Ludwin Loáisiga López
El primer paso para echar a andar el diálogo nacional se dio el miércoles 19 de enero, cuando negociadores del Ejecutivo, Partido Liberal Constitucionalista (PLC) y Frente Sandinista (FSLN) se reunieron en la Universidad Católica, con el cardenal Miguel Obando como testigo garante de los acuerdos que se firmarían poco después.
Las partes acordaron crear cuatro mesas negociadoras: Ley del Instituto de la Propiedad, reformas al Seguro Social, Presupuesto de la República y Superintendencia de Servicios Públicos.
Sin embargo, desde aquel miércoles en la tarde hasta ayer, las negociaciones han estado llenas de fricciones.
De acuerdo al analista Óscar René Vargas, los “estira y encoge” forman parte de la evolución de un diálogo nacional, pero alertó que “cualquiera de los tres que se retire” provocará el final de las negociaciones.
Los principales roces entre las partes involucradas se deben a las distintas interpretaciones que cada quien hace de los acuerdos.
Por un lado los parlamentarios sostienen que, como parte del diálogo, el Ejecutivo no formará parte en la elección de los magistrados de la Contraloría General de la República, Consejo Supremo Electoral y Corte Suprema de Justicia.
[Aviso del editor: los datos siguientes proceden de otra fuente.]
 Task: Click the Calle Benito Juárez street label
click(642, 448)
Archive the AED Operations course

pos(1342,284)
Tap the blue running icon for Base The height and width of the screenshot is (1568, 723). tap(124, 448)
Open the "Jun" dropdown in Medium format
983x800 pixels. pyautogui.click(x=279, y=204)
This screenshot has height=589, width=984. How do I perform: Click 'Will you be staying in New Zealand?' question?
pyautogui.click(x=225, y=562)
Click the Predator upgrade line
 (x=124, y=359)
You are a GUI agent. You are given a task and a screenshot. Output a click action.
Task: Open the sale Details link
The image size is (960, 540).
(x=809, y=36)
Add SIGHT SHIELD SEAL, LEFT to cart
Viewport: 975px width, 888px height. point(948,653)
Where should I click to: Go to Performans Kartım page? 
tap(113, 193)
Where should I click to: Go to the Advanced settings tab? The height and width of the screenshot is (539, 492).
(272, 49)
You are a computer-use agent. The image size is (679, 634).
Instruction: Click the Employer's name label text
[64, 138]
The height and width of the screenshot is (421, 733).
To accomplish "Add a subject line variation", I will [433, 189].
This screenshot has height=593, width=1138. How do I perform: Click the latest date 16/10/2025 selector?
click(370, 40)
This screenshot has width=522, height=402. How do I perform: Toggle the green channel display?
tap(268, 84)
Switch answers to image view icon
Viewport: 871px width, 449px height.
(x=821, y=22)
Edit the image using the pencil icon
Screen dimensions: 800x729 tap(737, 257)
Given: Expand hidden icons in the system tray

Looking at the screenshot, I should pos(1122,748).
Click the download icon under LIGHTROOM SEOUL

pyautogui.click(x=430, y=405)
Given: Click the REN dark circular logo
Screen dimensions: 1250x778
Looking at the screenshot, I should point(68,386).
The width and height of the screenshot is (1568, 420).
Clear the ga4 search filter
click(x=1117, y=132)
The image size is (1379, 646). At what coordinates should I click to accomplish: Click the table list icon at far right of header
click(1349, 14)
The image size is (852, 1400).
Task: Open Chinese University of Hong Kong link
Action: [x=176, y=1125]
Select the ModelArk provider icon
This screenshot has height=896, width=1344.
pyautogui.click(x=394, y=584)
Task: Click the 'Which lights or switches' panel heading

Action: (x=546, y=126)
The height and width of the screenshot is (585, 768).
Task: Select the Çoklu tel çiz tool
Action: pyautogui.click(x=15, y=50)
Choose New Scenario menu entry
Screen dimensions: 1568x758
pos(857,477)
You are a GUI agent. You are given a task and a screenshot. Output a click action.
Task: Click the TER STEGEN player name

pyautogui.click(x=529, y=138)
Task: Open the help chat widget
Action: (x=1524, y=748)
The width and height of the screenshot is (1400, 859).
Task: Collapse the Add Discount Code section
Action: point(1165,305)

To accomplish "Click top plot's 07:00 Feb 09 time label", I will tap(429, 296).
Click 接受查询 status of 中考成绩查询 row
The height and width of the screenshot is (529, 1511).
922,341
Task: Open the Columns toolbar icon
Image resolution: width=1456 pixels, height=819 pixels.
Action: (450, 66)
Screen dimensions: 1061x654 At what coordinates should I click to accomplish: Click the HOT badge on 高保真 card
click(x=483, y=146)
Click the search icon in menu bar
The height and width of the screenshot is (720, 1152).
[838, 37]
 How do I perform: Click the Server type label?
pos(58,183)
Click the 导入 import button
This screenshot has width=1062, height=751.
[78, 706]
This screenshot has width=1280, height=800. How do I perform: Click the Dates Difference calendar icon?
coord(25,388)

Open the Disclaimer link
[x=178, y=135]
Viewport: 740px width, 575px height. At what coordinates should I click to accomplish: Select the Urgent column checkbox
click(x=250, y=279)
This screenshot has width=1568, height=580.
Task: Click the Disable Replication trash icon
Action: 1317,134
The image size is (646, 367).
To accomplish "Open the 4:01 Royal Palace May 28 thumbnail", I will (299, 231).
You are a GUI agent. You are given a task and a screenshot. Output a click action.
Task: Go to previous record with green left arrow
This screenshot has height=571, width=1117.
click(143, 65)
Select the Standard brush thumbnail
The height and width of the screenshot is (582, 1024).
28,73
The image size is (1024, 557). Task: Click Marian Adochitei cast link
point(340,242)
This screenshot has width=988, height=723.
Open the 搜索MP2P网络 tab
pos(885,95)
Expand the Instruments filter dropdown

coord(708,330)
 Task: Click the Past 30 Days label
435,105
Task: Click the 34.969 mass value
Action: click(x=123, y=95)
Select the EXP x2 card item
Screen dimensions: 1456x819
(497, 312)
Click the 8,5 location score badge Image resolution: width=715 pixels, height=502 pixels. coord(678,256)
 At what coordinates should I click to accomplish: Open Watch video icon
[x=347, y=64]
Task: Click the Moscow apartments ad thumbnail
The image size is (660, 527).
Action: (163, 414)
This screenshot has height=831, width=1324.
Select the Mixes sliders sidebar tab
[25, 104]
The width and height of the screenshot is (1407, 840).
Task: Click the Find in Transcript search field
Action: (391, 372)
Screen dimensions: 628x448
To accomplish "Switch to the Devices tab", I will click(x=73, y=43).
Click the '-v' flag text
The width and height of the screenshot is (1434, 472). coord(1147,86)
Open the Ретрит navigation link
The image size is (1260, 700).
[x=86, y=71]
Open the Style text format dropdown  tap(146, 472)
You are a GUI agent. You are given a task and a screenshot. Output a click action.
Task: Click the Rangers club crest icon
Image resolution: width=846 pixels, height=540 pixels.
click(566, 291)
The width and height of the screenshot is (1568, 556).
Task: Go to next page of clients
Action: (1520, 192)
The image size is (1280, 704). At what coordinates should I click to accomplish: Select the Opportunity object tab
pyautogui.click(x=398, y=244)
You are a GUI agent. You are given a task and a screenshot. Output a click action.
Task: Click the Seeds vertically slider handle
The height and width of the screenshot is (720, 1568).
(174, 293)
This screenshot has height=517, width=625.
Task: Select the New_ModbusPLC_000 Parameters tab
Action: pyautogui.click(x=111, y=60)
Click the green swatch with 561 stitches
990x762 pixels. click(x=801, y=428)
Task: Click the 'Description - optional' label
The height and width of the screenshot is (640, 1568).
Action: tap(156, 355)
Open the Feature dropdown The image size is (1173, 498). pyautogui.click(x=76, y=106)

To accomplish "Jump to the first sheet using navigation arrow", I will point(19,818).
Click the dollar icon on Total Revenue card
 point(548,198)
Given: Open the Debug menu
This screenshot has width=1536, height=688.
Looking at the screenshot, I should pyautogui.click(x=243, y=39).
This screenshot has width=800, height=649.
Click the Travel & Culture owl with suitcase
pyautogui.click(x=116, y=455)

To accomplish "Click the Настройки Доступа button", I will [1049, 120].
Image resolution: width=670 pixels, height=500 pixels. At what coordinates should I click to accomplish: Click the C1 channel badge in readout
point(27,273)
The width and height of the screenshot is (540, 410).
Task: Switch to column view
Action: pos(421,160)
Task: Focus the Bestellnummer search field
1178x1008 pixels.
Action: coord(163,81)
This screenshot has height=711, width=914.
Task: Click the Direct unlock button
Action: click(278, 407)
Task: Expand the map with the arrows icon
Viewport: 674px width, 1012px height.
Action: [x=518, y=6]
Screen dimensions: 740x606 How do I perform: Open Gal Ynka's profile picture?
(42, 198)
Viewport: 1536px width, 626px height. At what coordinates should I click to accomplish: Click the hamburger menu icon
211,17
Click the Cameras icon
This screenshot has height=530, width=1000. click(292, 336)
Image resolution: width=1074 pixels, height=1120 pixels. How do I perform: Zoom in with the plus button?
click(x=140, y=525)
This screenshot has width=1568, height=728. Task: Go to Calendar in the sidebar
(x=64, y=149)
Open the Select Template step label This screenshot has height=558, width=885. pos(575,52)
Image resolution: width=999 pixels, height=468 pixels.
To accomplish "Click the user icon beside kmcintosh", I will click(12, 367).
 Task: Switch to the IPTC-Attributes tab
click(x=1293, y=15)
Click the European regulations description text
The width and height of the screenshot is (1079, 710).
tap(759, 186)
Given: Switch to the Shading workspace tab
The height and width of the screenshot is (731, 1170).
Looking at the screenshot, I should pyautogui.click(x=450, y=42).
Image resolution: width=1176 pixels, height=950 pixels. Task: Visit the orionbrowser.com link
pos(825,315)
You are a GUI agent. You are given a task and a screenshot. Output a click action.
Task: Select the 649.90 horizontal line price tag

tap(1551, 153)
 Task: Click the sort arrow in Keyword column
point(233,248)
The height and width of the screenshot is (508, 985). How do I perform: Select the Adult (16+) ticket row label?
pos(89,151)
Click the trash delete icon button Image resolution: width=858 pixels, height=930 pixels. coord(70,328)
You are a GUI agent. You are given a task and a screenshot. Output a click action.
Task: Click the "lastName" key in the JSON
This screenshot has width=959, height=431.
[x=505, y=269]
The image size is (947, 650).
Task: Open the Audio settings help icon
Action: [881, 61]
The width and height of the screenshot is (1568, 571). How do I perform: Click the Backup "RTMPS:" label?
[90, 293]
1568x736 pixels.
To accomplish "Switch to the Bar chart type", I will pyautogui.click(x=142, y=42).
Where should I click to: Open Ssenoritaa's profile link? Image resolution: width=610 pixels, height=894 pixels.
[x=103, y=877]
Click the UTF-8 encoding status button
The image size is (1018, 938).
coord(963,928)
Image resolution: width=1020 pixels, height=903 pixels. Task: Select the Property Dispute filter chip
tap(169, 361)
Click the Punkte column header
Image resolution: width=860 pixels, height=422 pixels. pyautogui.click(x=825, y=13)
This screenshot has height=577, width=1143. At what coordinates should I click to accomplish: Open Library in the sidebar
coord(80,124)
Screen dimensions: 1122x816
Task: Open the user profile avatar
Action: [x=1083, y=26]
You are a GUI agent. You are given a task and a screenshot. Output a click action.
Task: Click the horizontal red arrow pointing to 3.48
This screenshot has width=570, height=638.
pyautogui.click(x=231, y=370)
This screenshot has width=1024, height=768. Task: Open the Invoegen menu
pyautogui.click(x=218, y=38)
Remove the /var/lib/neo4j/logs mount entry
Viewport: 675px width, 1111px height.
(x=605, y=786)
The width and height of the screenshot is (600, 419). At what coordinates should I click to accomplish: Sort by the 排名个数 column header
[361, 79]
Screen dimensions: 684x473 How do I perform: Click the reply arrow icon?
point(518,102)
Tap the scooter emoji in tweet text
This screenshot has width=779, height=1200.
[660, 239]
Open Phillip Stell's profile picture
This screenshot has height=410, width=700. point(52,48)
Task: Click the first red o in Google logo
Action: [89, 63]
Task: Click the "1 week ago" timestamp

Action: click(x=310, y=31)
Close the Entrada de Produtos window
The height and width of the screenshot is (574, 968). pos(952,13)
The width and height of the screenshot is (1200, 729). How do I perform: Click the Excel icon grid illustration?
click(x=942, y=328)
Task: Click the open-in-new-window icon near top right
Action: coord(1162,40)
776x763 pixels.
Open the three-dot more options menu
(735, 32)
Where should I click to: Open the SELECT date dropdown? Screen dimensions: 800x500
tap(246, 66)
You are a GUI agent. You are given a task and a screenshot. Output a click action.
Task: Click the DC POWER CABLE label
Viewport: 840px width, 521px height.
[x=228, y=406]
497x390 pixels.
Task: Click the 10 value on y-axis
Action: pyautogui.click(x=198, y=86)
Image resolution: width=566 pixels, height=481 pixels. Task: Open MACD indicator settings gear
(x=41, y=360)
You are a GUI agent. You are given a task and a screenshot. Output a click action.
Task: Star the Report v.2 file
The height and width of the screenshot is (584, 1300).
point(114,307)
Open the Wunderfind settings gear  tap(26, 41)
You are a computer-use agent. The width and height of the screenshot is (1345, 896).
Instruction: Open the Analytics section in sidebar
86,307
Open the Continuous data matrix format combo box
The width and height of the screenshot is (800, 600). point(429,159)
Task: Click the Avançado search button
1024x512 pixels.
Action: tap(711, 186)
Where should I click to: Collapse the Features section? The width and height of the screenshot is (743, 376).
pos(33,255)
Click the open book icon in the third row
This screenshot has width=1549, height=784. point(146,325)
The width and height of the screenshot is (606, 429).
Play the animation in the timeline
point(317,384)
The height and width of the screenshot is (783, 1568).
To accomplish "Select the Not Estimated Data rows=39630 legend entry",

Por el otro, el Gobierno, a través de Ernesto Leal, secretario de la Presidencia, pidió consenso entre las tres partes para seleccionar a los futuros miembros de las instituciones estatales.
CUESTIÓN DE CEDER
“Si van al diálogo deben aceptar que el Gobierno va a tener que ceder puntos, también los otros —PLC y FSLN—”, afirmó Vargas al abordar el tema de las cuotas que cada participante deberá otorgar.
Para Rosa Marina Zelaya, el tema de la elección de los magistrados es parte fundamental del diálogo, porque se trata de un aspecto relacionado con la institucionalización del Estado.
“Ahorita hay una enorme oportunidad para hacerlo sin ningún trauma, porque se les está venciendo el período a magistrados y miembros de la Contraloría, pero ya están diciendo que no es parte del diálogo, cuando es parte esencial la institucionalidad democrática nicaragüense”, estimó Zelaya.
Añadió que lo que se puede interpretar de los avances del diálogo es que las partes hablan “idiomas diferentes”, por lo que las negociaciones están debilitadas.
“Los garantes efectivos tendrán que trabajar un poco más en función de contribuir a que el diálogo nacional no fracase, porque al paso que vamos puede venirse para atrás todo el entendimiento inicial que se dio”, opinó.
Para el éxito del diálogo, Zelaya abogó por un diálogo incluyente, con presencia del sector privado y sociedad civil organizada, entre otros.